General Hix described his vision of accelerated future warfare: “The speed of events are likely to strain our human abilities.
“The speed at which machines can make decisions in the far future is likely to challenge our ability to cope, demanding a new relationship between man and machine.”
He warned that technological advancements made by Russia and China in recent years had forced the White House to prepare for "violence on the scale that the US Army has not seen since Korea”.
The US faces existential threats from modern-states "acting aggressively in militarised competition," Lieutenant General Joseph Anderson, Army deputy chief of staff for operations, plans, and training, told the panel.
"Who does that sound like?
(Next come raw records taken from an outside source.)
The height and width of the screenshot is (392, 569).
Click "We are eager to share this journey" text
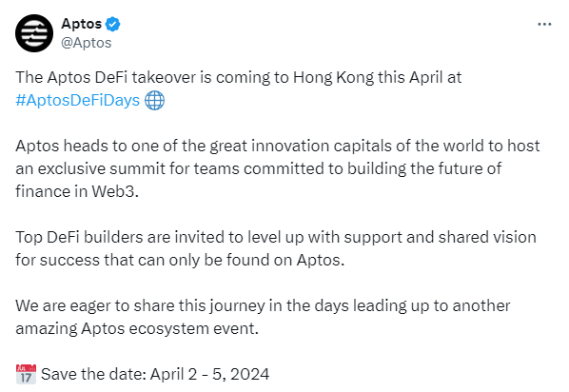(x=140, y=306)
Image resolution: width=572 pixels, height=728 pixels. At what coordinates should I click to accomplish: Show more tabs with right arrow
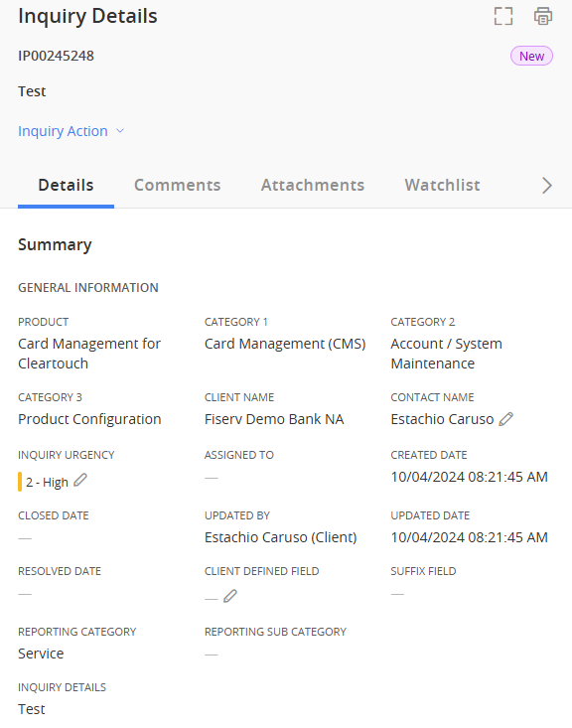coord(547,186)
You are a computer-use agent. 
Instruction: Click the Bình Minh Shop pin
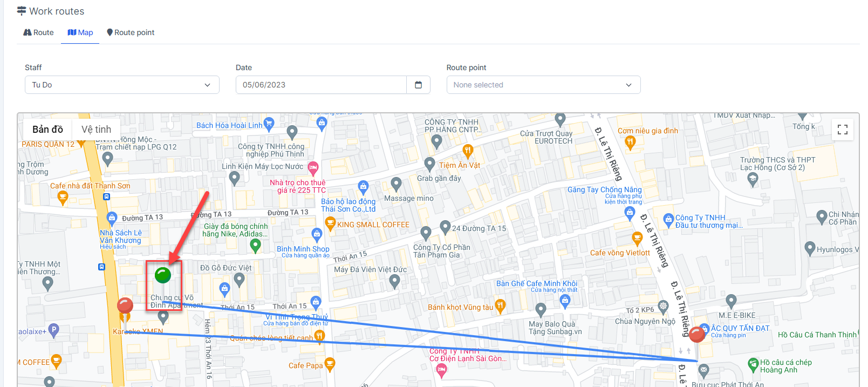pyautogui.click(x=317, y=234)
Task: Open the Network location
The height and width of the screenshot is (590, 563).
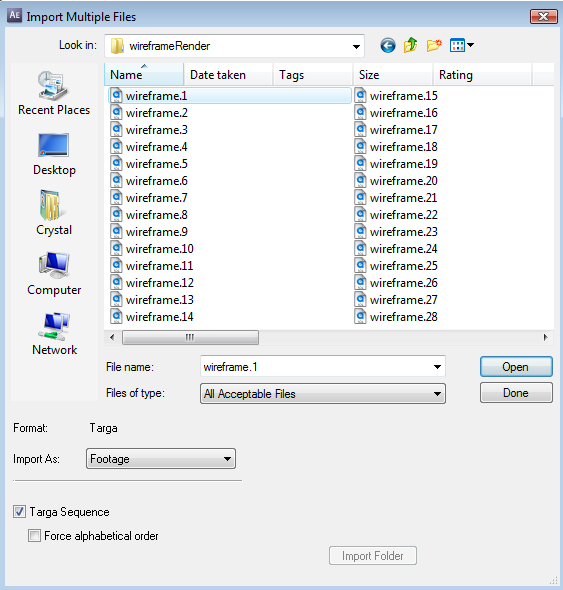Action: click(54, 334)
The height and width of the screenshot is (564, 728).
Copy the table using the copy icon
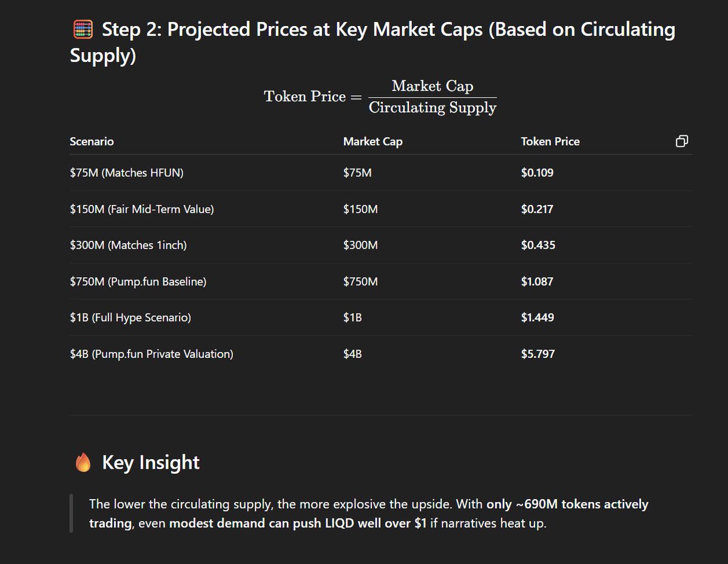[681, 141]
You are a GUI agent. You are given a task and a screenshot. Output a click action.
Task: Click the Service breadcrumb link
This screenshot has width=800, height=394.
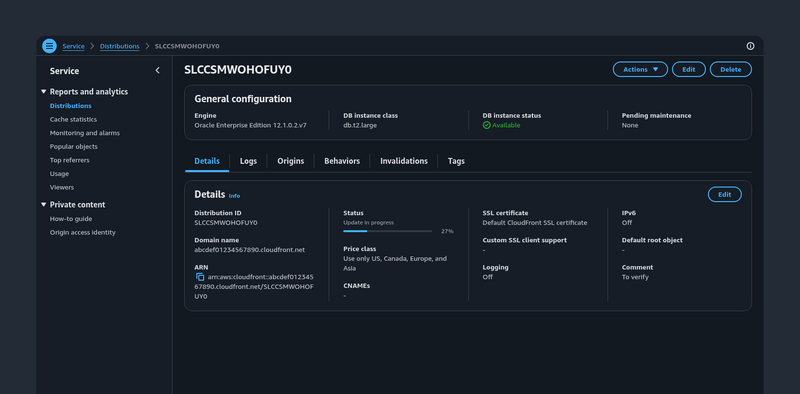pos(73,46)
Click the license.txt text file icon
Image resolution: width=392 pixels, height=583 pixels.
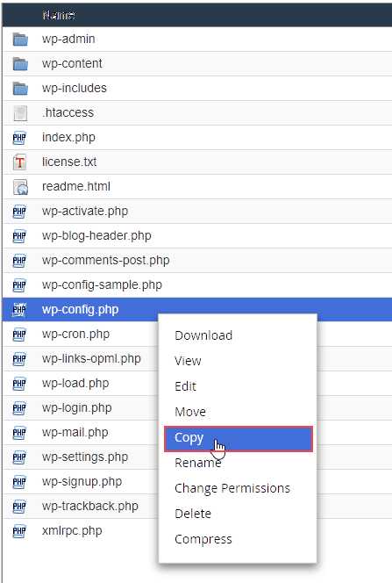point(19,162)
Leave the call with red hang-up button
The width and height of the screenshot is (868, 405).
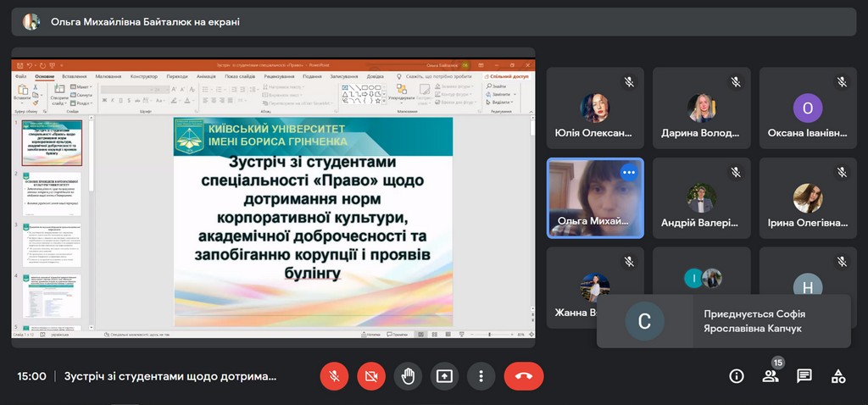tap(524, 376)
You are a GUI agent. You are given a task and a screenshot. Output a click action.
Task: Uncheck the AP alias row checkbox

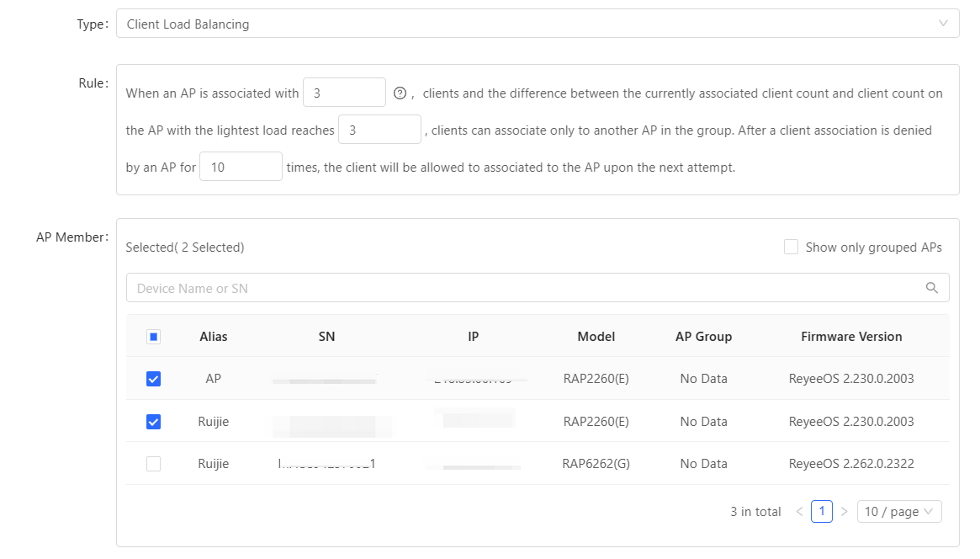coord(153,379)
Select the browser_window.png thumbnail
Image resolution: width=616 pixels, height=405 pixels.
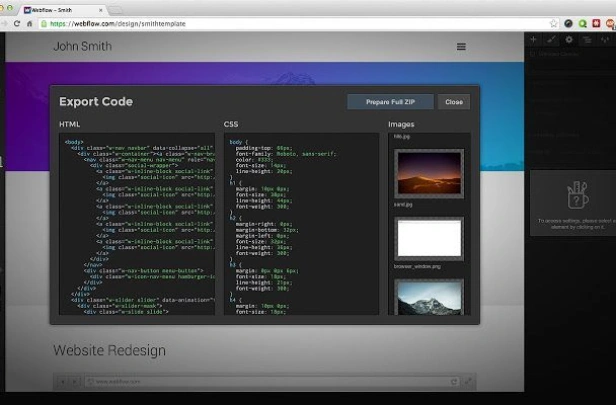[x=429, y=239]
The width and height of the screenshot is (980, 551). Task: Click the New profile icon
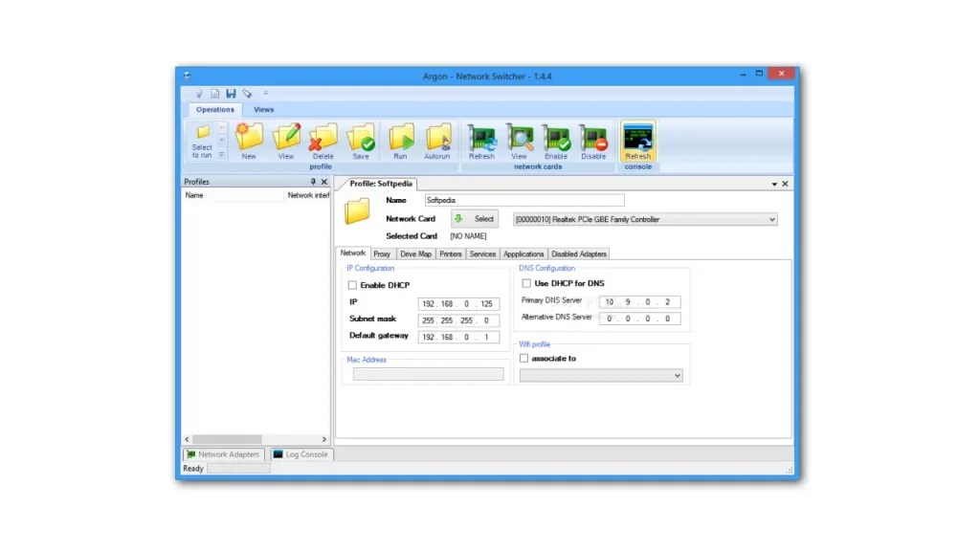tap(248, 139)
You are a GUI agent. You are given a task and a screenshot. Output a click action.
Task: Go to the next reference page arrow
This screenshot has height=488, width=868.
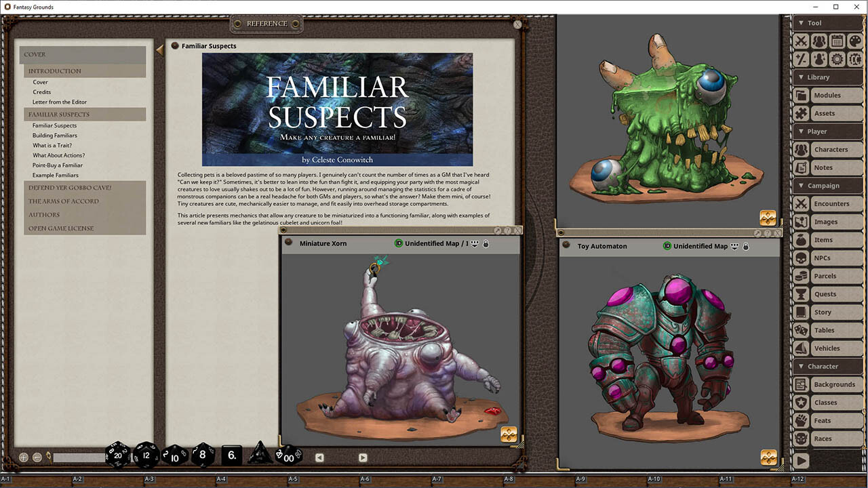(363, 458)
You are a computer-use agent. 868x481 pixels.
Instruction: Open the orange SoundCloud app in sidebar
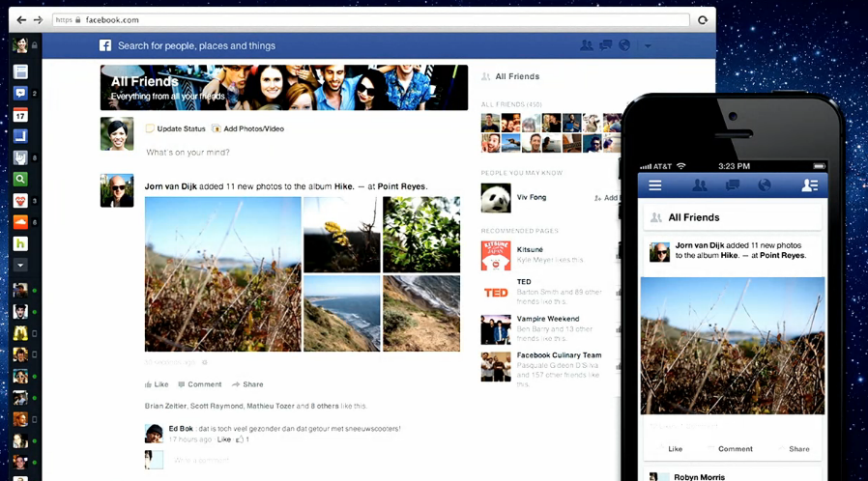tap(19, 222)
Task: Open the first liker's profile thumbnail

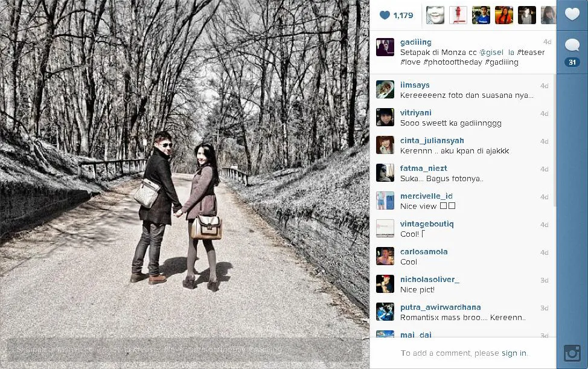Action: tap(435, 15)
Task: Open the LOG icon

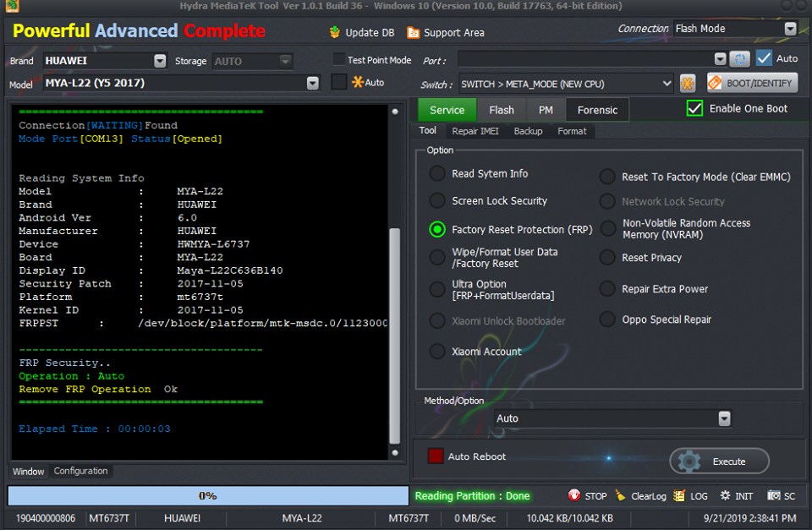Action: coord(679,495)
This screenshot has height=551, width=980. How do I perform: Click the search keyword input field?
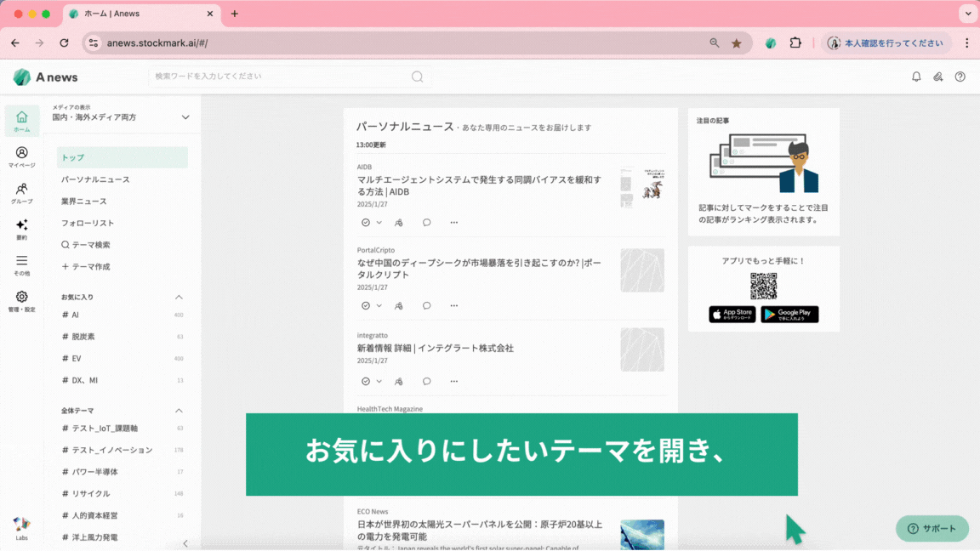tap(281, 77)
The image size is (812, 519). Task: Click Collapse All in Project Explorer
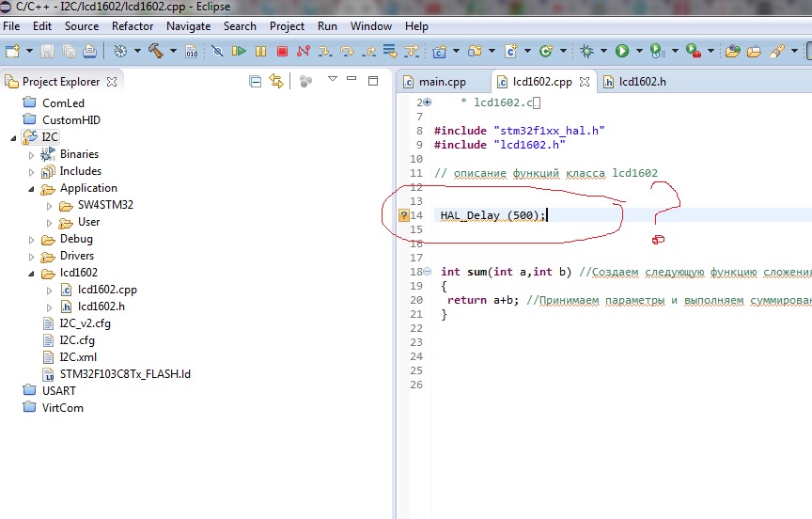tap(256, 82)
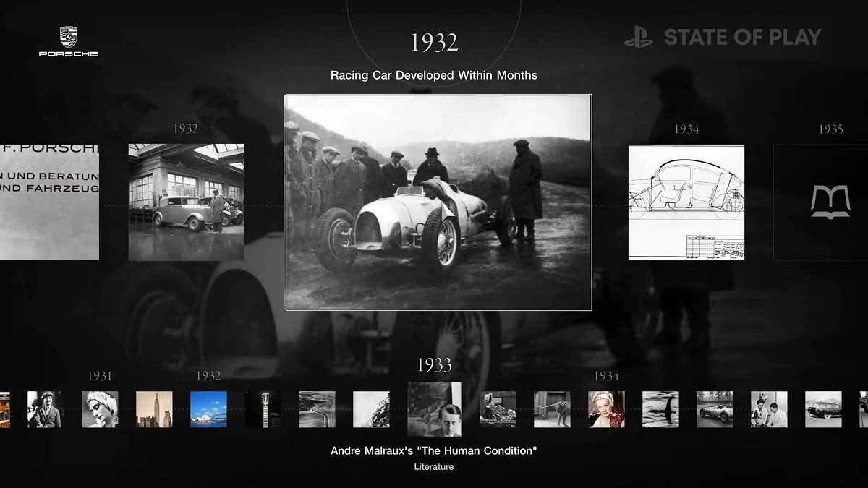Select the Andre Malraux portrait thumbnail

click(x=435, y=409)
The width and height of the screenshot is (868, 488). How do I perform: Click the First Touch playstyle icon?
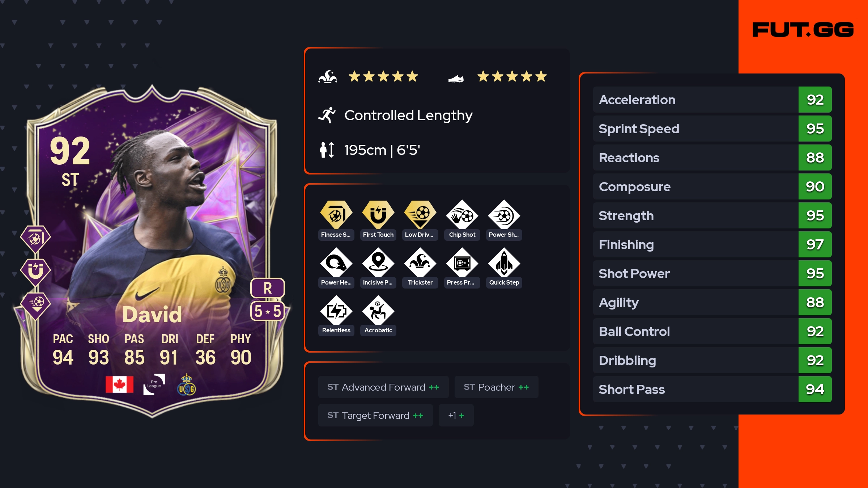378,215
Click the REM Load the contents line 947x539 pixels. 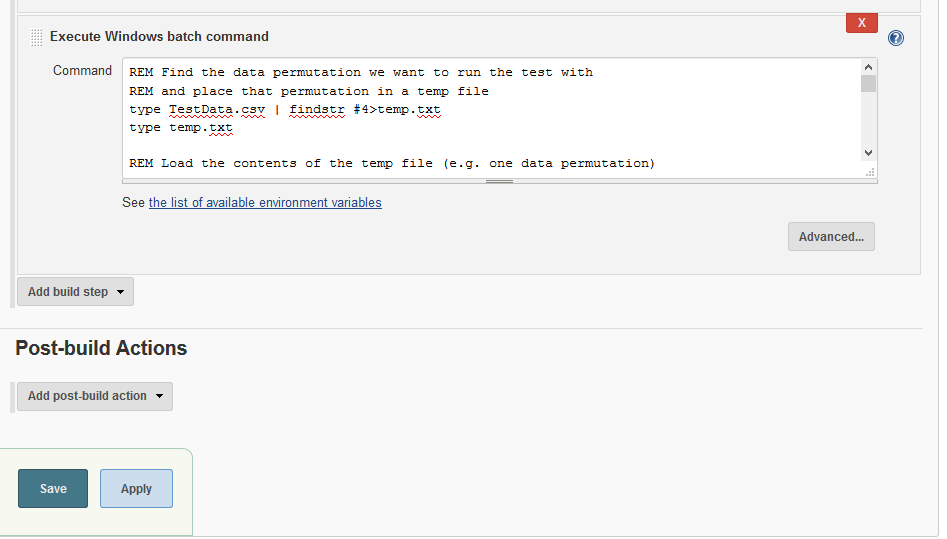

Russia?" he asked.
Such a war is "almost guaranteed," Army Chief of Staff General Mark A Milley said at the same event.
Future adversaries could end the US's traditional air superiority, and anti-access, area-denial capabilities could prevent the Navy from getting near the battlefield.
So “land forces will have to enable sea forces,” and the Army “is definitely going to have to dominate the air above our battle space,” he added.
The Army will also have to be prepared to engage in cyber warfare, work without space-based communications and precision navigation it has come to take for granted, and fight in a complex urban settings.
On Tuesday, Russia launched a nationwide nuclear war training exercise to ensure the nation is properly prepared in the event of an attack from the West.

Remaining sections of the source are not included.